But how much of a surprise was it to see City floundering this way in the second half? Because there have been times in the last few months when City have played as poorly as this, in a winnable away game, and have done so in precisely the same ways,. Go 1-0 up early on. Start to think it will be even easier than expected. Lose motivation, lose focus, concede twice and lose. That was the way at Leicester at Christmas, that set back their title bid, and at Newcastle last month, that nearly sunk it. And it felt like this was heading that way too.
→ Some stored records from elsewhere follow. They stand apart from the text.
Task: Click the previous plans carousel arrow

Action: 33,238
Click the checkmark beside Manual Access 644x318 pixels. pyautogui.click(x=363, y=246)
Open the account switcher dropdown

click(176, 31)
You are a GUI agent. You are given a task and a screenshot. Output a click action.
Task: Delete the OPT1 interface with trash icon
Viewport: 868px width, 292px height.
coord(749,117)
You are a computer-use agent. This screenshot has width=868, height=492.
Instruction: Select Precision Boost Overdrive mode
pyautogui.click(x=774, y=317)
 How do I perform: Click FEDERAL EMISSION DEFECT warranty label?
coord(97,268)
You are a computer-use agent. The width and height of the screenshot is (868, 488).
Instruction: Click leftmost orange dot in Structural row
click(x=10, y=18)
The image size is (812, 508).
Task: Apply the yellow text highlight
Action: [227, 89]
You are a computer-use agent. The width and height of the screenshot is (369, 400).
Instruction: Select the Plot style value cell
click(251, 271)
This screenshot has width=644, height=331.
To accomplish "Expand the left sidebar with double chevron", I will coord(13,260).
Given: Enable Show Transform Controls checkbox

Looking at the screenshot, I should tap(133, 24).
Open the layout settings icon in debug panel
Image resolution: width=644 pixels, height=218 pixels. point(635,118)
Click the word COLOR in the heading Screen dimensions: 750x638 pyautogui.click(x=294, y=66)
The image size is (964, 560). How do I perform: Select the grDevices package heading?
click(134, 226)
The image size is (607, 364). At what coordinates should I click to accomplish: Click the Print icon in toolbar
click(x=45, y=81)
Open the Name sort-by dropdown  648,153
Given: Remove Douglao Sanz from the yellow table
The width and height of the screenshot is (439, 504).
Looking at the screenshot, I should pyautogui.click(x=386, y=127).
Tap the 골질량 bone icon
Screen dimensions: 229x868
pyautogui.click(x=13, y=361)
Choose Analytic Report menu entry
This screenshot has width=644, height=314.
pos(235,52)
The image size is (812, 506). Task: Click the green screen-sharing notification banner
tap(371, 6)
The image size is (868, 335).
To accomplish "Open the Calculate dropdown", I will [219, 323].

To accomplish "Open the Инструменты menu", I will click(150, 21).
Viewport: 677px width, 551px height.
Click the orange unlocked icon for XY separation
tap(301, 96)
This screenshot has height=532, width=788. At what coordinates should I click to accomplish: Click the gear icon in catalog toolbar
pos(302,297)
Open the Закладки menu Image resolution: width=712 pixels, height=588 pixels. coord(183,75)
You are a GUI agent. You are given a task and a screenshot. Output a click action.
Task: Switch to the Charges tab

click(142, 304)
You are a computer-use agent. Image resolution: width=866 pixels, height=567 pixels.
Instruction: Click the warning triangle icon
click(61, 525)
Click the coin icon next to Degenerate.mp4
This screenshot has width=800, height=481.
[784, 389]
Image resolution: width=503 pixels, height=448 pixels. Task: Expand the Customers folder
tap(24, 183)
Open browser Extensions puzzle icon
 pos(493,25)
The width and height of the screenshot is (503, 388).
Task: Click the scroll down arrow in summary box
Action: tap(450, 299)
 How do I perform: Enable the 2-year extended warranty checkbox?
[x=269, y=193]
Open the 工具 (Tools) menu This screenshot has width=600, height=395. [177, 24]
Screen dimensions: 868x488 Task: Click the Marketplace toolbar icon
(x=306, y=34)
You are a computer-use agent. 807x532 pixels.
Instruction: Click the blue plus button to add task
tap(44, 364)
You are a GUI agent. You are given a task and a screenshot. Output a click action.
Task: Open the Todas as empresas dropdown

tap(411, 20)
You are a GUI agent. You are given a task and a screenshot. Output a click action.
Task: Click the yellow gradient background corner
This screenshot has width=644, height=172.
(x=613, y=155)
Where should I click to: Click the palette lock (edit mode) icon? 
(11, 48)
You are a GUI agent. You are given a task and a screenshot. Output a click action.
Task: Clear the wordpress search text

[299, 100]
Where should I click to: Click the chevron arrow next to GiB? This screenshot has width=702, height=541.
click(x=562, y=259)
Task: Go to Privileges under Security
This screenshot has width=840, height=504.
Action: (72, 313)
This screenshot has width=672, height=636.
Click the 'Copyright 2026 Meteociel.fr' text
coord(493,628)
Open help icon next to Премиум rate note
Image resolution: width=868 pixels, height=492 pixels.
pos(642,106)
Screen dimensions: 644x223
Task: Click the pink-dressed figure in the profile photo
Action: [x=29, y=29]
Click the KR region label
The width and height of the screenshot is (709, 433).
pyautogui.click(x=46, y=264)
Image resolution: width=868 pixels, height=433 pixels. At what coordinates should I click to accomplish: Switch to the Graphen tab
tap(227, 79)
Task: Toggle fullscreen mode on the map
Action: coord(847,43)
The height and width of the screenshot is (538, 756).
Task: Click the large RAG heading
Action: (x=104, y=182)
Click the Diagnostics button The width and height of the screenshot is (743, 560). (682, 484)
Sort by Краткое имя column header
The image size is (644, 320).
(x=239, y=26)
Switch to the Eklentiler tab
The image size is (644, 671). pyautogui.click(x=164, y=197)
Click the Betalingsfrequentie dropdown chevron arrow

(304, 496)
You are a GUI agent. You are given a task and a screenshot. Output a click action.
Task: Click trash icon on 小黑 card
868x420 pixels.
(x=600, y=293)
What City’s failures this season have had in common is a sense that when Plan A does not work, that there is no alternative. That is no bad thing when Plan A is delivering results like beating Chelsea 6-0, as it did last week, City slicing through Chelsea with every attack. The form of Sergio Aguero, the king of the close range finish from the low pull-back, is testament to that. Last night he scored his 24th goal of the season.

But what City sometimes lack this season is a sense of individuality, of players taking the game by the scruff of the neck if they have to. Last season they could lean on Kevin De Bruyne to produce a long-range shot or pass just to change the tempo of the game and break it open. This year, with De Bruyne out with knee injuries, it has been Plan A or nowhere. And City’s pursuit of perfection has been accused of being predictable.

What stood out in Gelsenkirchen then, when Plan A could not get City through, is that invention and individuality won City the game. Guardiola insisted afterwards that he was “delighted” with the performance, which was “incredibly good”. But another view is that City did not look like scoring until one player did it all himself.

Leroy Sane would have loved to start here, back at the ground where he emerged as a footballer, but he had to wait until there were 13 minutes left to come on for Aguero. Even then he had a quiet start, but when City won a free-kick on 85 minutes he wanted to take it. From a dead central position it could have belonged to De Bruyne too, but he was not having a good night. Sane whipped it with his instep, over the ball and down, in off the inside of the top of the far post. There was nothing the goalkeeper could have done. It was a moment of brilliant individual audacity, skill and seizing moment, precisely what City had been missing.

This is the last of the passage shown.